Find the slope of $y=x^2+4$ at (-2,8) and the equation for this line.

Homework Equations

The Attempt at a Solution

This problem is intended to give an intuition on how limits work and I think I get the general idea.
If we want to find the rate of change (or slope) of some point on a function f(x), we essentially "close in" on that point, a, with another point until they're virtually the same point. This creates a tangent line to the point on the graph of the function and we can take the slope of that line and thus know the rate of change of f(x) at that point, a. There are other specifics, but I'm just looking for an answer as to what is happening on this worksheet (attached).

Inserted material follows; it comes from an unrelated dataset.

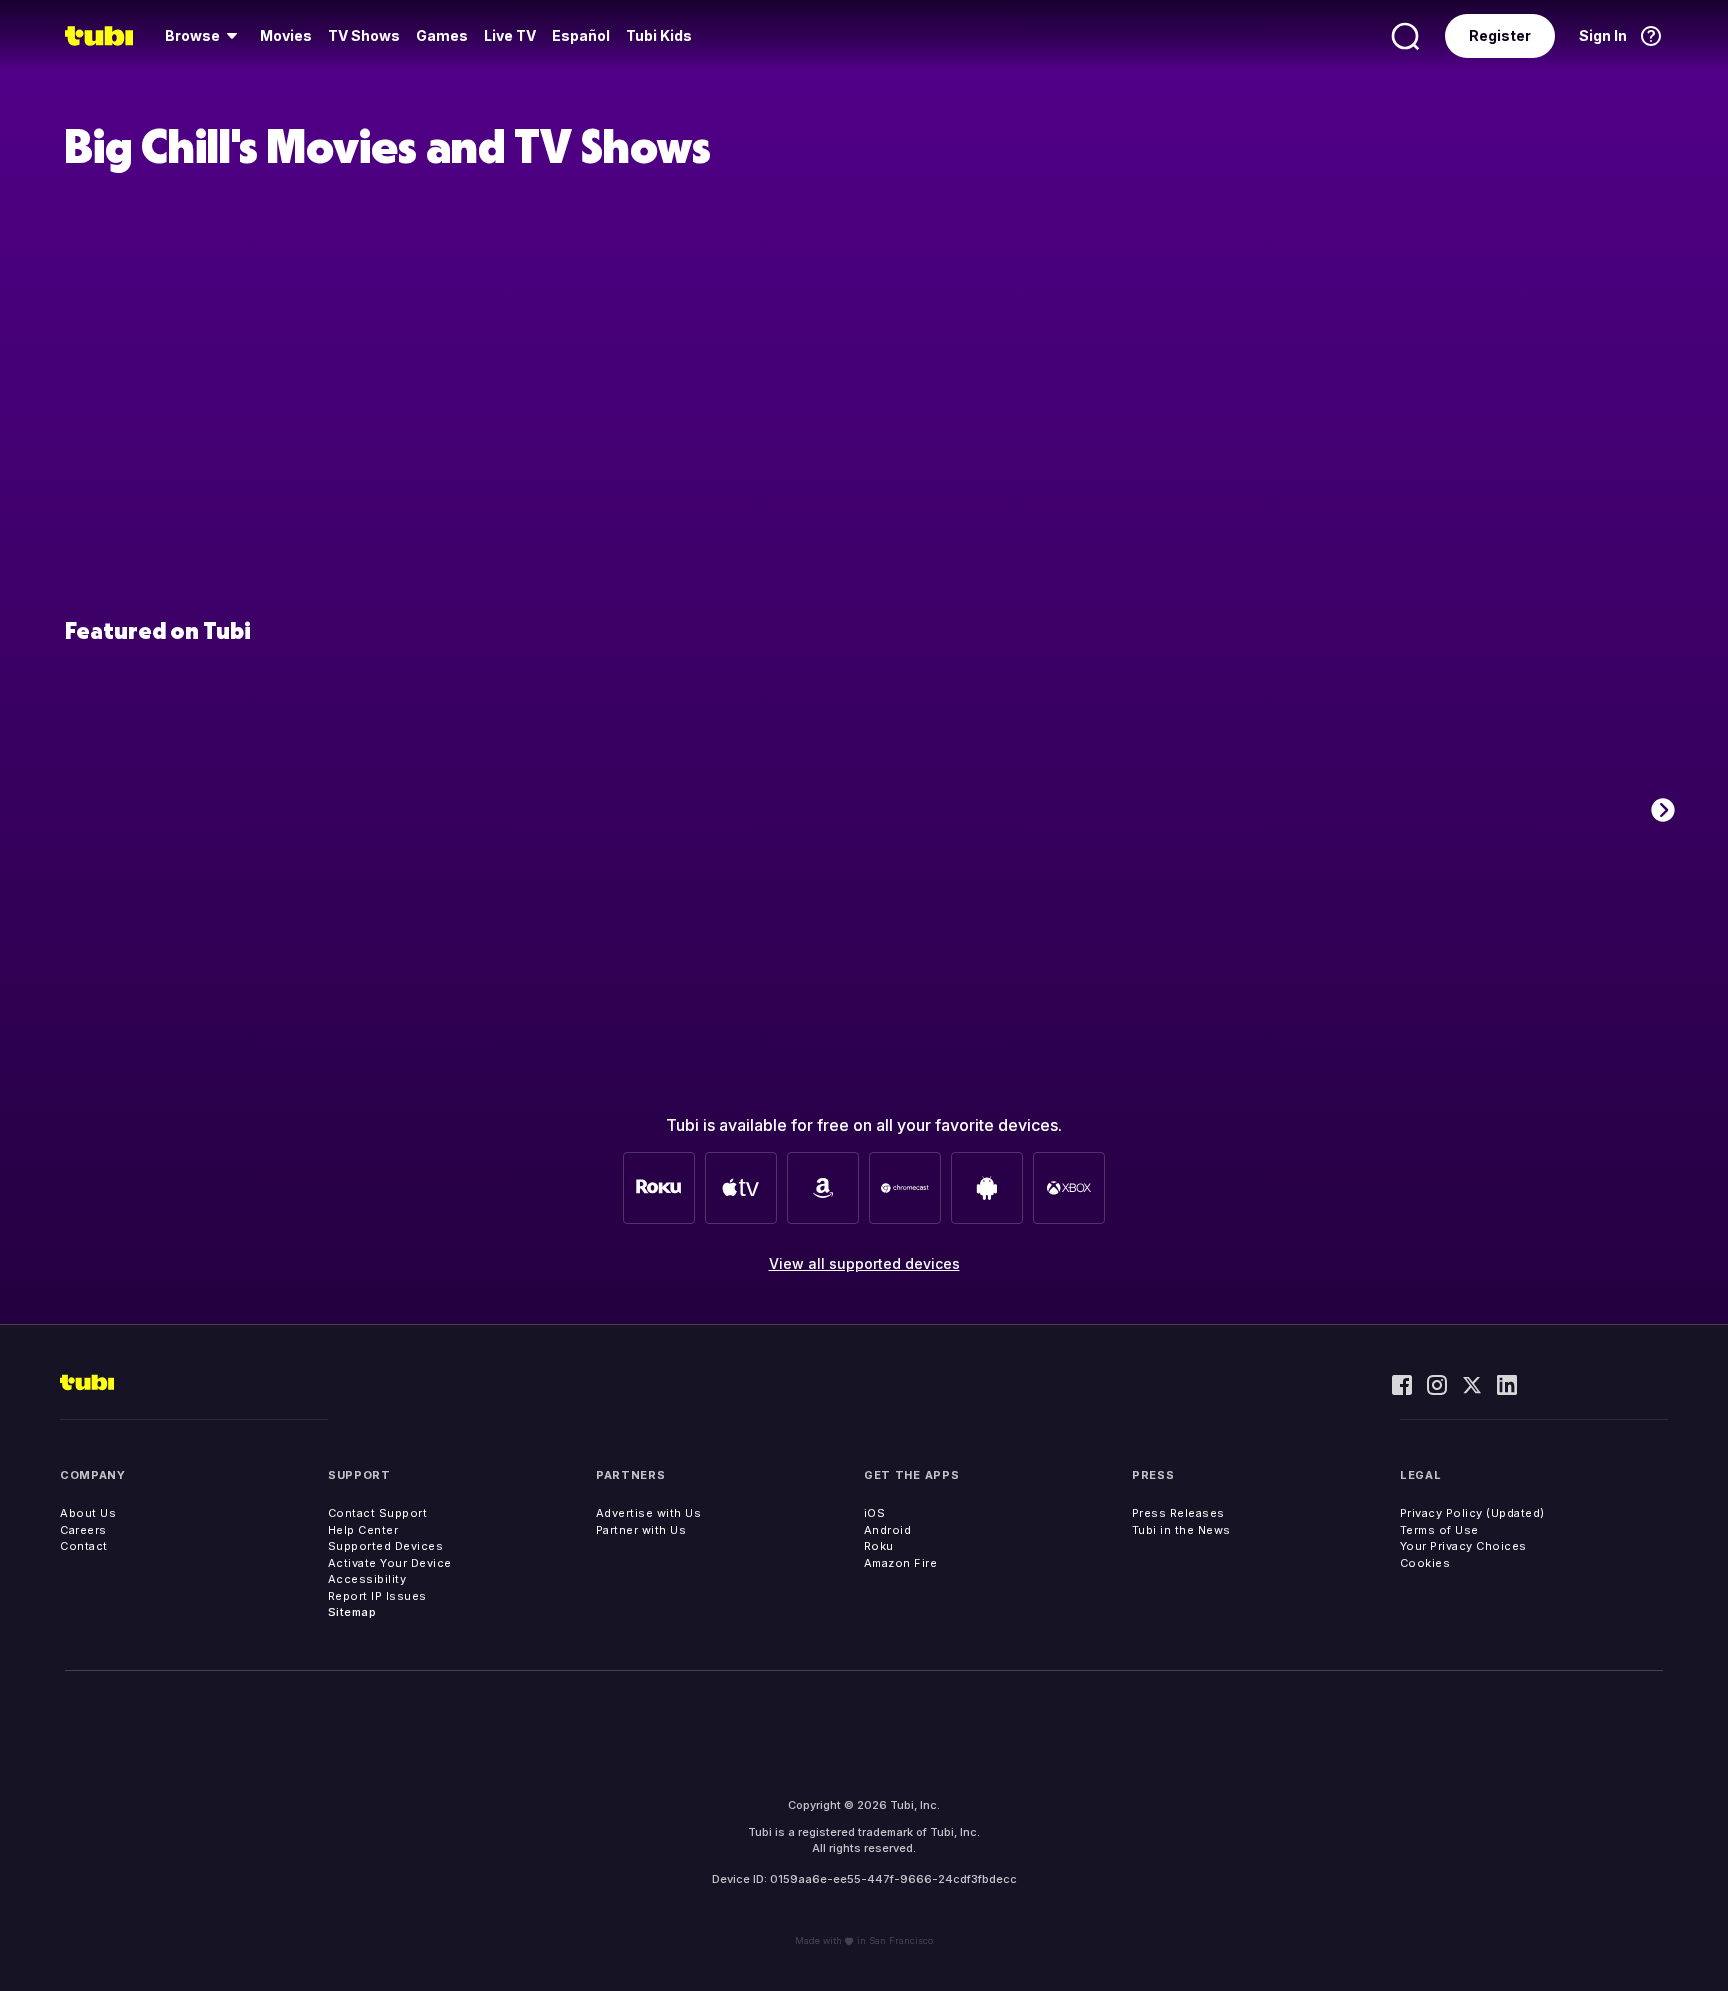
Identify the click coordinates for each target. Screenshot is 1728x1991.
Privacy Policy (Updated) (1472, 1513)
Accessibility (367, 1579)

I understand everything up to the point until we set h=0. If we want to close in on the point (-2,8), wouldn't we want to approach that x-value? And since we haven't seen how to take a limit yet, set h equal to -2 rather than 0?

 

[kuruman]

Look at the solution. h is the distance away from point x = -2, not x. So when h is set equal to zero you close in point x = -2 as you say.

 

[opus]

Actually I just realized what it is. By setting h=0, we are "approaching" -2 as I said. Setting h=-2 would make it -4. Not sure what I was thinking there.

Now a new question then. By setting h=0, we have the exact point we are trying to take the slope of, (-2,8). I feel like I'm looking at this the wrong way. We did those calculations to arrive at the same point we were told to find the slope at.

Edit: You beat me to it! Thank you.

 

[verty]

Are you stuck? I can't tell.

 

[opus]

I was, but I got it now. It was more of a conceptual thing. The book I'm reading out of doesn't explain things very well so I looked at another one and it used the idea of "hyperreal" number to explain it. Makes much more sense. Thank you.